Ma quella piazza non ricordava a D. Bosco solamente un, argomento di riso, sibbene eziandio un altro incontro, incancellabile dal suo cuore. Ai Molassi egli vide la prima volta il giovanetto Michele Rua, che allora contava soli anni otto, allievo dei Fratelli delle Scuole Cristiane. A questi Religiosi nel 1830 erano state affidate le scuole dell'Opera pia della mendicità istruita e quelle del Municipio di Torino. Tra essi D. Bosco aveva iniziato il suo ministero sacerdotale e lo continuava per più anni oltre al 1851, come ci attesta il Prof. Turchi Giovanni che nella sua gioventù ne sentiva parlare da D. Bosco stesso. Egli recavasi tutti i sabati in tali scuole, specialmente in quelle di Santa Barbara, e vi si intratteneva una buona ora, facendo una specie di conferenza sulla religione. Era suo fine esortare i giovanetti alla frequenza, de' Sacramenti ed a confessarsi bene.
Rua Michele, che sedeva su quei banchi prese subito ad amarlo, e raccontava più tardi: - Mi ricordo che quando D. Bosco veniva a dirci la santa Messa e non di rado a predicare nelle domeniche, appena entrava in cappella, pareva che una corrente elettrica muovesse tutti que' numerosi fanciulli. Saltavano in piedi, uscivano dai loro posti, si stringevano attorno a lui e non erano contenti sinchè non arrivassero a baciargli le mani. Ci voleva un gran tempo perchè egli potesse giungere in sagrestia. In quei momenti i buoni Fratelli delle Scuole Cristiane non potevano impedire quell'apparente disordine e ci lasciavano fare. Venendo altri sacerdoti, anche pii ed autorevoli, nulla si vedeva di tale trasporto. Quando poi nelle sere di confessioni si annunziava che tra i confessori venuti per noi vi era anche D. Bosco, gli altri preti rimanevano senza occupazione, tutti i giovani cercando di andare da lui a confidargli i loro segreti. Il mistero dell'attaccamento che avevano a D. Bosco consisteva nell'affetto operoso, spirituale, che sentivano portar egli alle loro anime.

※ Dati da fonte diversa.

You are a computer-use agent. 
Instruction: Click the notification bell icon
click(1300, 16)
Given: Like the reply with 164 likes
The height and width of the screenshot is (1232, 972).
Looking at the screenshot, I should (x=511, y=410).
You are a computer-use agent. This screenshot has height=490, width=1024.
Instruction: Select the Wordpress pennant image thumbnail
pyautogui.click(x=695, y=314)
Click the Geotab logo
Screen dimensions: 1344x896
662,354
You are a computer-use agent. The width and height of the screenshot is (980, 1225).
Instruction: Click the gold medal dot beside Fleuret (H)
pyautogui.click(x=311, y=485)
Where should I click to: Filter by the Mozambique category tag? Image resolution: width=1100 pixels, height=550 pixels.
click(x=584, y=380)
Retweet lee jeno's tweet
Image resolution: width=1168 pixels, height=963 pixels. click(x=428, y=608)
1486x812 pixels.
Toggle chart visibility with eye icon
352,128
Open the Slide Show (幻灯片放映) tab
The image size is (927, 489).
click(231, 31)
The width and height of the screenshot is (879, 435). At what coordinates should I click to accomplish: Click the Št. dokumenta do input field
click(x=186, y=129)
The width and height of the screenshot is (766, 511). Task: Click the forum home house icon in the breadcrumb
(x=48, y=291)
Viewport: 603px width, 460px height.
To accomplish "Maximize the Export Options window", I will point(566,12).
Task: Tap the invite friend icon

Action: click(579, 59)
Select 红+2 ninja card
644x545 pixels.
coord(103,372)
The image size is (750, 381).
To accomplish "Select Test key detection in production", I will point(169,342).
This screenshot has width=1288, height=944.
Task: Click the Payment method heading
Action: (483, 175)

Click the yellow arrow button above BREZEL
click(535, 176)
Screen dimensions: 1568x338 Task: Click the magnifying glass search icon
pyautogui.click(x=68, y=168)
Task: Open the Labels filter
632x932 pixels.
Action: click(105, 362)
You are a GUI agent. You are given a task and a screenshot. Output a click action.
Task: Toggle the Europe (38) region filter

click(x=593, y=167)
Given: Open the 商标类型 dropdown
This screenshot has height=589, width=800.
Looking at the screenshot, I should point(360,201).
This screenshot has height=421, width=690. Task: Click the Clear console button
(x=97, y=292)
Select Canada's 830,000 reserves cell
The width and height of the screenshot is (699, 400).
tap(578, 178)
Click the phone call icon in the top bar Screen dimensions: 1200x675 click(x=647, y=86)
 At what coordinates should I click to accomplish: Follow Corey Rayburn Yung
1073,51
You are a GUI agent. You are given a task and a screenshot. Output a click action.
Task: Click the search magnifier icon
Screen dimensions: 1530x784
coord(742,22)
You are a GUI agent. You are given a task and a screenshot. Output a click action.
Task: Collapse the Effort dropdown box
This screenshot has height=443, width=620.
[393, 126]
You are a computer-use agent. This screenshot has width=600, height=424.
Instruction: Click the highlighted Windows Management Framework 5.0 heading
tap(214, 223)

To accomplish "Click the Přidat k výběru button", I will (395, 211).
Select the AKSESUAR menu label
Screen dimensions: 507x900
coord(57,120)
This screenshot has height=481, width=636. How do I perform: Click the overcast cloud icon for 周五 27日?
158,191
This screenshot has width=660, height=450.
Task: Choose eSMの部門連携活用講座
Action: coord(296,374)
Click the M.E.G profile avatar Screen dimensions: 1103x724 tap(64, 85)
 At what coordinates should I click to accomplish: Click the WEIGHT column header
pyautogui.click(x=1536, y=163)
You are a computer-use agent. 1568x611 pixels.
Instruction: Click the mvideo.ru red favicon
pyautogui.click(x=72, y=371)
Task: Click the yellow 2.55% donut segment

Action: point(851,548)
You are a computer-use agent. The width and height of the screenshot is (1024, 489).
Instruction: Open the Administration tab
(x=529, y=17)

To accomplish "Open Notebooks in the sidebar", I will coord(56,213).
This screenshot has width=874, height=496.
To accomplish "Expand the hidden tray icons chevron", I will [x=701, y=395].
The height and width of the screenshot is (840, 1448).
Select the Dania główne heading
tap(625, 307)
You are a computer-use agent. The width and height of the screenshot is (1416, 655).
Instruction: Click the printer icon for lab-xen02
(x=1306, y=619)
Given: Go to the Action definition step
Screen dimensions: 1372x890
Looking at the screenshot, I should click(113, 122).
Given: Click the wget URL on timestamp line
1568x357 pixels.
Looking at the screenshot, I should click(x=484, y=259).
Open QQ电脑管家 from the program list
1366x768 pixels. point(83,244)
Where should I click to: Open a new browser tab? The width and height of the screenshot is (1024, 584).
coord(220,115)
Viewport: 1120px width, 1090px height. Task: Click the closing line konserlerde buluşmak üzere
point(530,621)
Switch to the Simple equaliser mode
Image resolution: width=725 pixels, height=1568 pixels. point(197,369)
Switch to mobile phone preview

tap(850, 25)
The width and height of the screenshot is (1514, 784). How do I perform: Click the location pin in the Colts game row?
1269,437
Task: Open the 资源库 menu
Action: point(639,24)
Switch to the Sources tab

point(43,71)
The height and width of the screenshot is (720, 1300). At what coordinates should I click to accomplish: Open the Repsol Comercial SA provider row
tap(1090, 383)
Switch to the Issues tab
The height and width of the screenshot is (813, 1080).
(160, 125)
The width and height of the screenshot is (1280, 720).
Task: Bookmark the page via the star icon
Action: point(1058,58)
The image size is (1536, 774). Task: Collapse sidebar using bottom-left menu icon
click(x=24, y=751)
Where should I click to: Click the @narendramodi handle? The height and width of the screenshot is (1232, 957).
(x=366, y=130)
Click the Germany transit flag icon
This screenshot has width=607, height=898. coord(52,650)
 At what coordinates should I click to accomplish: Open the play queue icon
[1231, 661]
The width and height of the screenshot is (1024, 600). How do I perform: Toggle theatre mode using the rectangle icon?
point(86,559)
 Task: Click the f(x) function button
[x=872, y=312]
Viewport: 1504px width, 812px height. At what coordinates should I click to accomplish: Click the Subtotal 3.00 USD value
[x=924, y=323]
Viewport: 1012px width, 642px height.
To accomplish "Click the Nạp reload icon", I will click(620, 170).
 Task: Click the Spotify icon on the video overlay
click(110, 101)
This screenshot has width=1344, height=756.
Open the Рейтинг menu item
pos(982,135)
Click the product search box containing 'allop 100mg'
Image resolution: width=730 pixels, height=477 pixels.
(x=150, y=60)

Un giorno adunque nell'agosto del 1845 un compagno del fanciulletto Rua aveagli parlato dell'Oratorio al Rifugio, facendogli vedere la cravatta che eragli toccata in sorte, in una di quelle piccole lotterie colle quali D. Bosco soleva rallegrare le ricreazioni. Così invogliatolo, ambedue di corsa vennero al Rifugio. Ma D. Bosco proprio in quei giorni aveva trasportato l'Oratorio ai Molassi. I due amici si recarono tosto colà e furono accolti con modi così amorevoli, che Rua Michele ne rimase incantato. D. Bosco aveva innanzi a sè il designato dalla divina Provvidenza ad essere continuatore della sua missione. Il giovanetto nei tre anni seguenti andò solo qualche volta all'Oratorio, o al Rifugio, a visitare D. Bosco, il quale però da quel primo istante più non lo perdette di vista.